_DATASET ENTRIES_:
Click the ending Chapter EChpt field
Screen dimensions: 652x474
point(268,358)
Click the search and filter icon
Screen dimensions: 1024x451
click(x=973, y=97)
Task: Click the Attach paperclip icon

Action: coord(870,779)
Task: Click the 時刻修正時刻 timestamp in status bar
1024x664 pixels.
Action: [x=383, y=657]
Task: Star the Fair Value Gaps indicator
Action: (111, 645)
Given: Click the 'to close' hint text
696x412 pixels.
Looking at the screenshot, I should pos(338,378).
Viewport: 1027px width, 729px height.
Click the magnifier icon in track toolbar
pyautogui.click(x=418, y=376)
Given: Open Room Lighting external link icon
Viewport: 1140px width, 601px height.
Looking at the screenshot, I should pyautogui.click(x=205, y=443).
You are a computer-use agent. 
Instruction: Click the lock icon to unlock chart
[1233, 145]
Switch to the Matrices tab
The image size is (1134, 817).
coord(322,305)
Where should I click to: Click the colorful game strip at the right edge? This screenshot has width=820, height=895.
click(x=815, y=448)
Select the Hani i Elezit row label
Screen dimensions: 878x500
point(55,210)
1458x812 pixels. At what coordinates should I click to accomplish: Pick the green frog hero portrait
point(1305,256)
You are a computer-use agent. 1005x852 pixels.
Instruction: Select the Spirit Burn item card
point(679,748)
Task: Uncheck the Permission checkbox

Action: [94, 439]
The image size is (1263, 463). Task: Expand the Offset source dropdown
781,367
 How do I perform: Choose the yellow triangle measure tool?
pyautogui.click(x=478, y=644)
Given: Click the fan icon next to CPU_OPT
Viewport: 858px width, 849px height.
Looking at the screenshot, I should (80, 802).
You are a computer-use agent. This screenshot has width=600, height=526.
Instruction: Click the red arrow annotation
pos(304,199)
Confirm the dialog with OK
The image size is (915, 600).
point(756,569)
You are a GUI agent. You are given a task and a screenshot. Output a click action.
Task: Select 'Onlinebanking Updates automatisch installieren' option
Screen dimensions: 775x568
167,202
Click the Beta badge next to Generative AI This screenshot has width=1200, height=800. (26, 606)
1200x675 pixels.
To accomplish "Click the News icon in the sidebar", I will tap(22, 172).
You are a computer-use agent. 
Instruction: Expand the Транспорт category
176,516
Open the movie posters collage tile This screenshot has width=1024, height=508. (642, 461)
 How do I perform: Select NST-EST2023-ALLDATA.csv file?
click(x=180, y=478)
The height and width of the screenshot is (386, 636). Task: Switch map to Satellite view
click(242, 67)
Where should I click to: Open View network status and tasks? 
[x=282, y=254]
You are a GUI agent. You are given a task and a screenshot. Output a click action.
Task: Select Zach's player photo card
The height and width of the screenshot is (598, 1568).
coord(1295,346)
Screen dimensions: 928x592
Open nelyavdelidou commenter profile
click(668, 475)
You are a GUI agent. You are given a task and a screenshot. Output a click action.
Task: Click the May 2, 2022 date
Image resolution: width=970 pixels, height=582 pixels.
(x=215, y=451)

_EXERCISE GOAL_: A complete, exact transcription of the records is needed.

_ANSWER_:
Click the ending Chapter EChpt field
Screen dimensions: 652x474
point(268,358)
Click the search and filter icon
Screen dimensions: 1024x451
click(x=973, y=97)
Task: Click the Attach paperclip icon

Action: coord(870,779)
Task: Click the 時刻修正時刻 timestamp in status bar
1024x664 pixels.
Action: [x=383, y=657]
Task: Star the Fair Value Gaps indicator
Action: (111, 645)
Given: Click the 'to close' hint text
696x412 pixels.
Looking at the screenshot, I should pos(338,378).
Viewport: 1027px width, 729px height.
Click the magnifier icon in track toolbar
pyautogui.click(x=418, y=376)
Given: Open Room Lighting external link icon
Viewport: 1140px width, 601px height.
Looking at the screenshot, I should pyautogui.click(x=205, y=443).
You are a computer-use agent. 
Instruction: Click the lock icon to unlock chart
[1233, 145]
Switch to the Matrices tab
The image size is (1134, 817).
coord(322,305)
Where should I click to: Click the colorful game strip at the right edge? This screenshot has width=820, height=895.
click(x=815, y=448)
Select the Hani i Elezit row label
Screen dimensions: 878x500
point(55,210)
1458x812 pixels. At what coordinates should I click to accomplish: Pick the green frog hero portrait
point(1305,256)
You are a computer-use agent. 1005x852 pixels.
Instruction: Select the Spirit Burn item card
point(679,748)
Task: Uncheck the Permission checkbox

Action: [94, 439]
The image size is (1263, 463). Task: Expand the Offset source dropdown
781,367
 How do I perform: Choose the yellow triangle measure tool?
pyautogui.click(x=478, y=644)
Given: Click the fan icon next to CPU_OPT
Viewport: 858px width, 849px height.
Looking at the screenshot, I should (80, 802).
You are a computer-use agent. This screenshot has width=600, height=526.
Instruction: Click the red arrow annotation
pos(304,199)
Confirm the dialog with OK
The image size is (915, 600).
point(756,569)
You are a GUI agent. You are given a task and a screenshot. Output a click action.
Task: Select 'Onlinebanking Updates automatisch installieren' option
Screen dimensions: 775x568
167,202
Click the Beta badge next to Generative AI This screenshot has width=1200, height=800. (26, 606)
1200x675 pixels.
To accomplish "Click the News icon in the sidebar", I will tap(22, 172).
You are a computer-use agent. 
Instruction: Expand the Транспорт category
176,516
Open the movie posters collage tile This screenshot has width=1024, height=508. (642, 461)
 How do I perform: Select NST-EST2023-ALLDATA.csv file?
click(x=180, y=478)
The height and width of the screenshot is (386, 636). Task: Switch map to Satellite view
click(242, 67)
Where should I click to: Open View network status and tasks? 
[x=282, y=254]
You are a GUI agent. You are given a task and a screenshot. Output a click action.
Task: Select Zach's player photo card
The height and width of the screenshot is (598, 1568).
coord(1295,346)
Screen dimensions: 928x592
Open nelyavdelidou commenter profile
click(668, 475)
You are a GUI agent. You are given a task and a screenshot. Output a click action.
Task: Click the May 2, 2022 date
Image resolution: width=970 pixels, height=582 pixels.
(x=215, y=451)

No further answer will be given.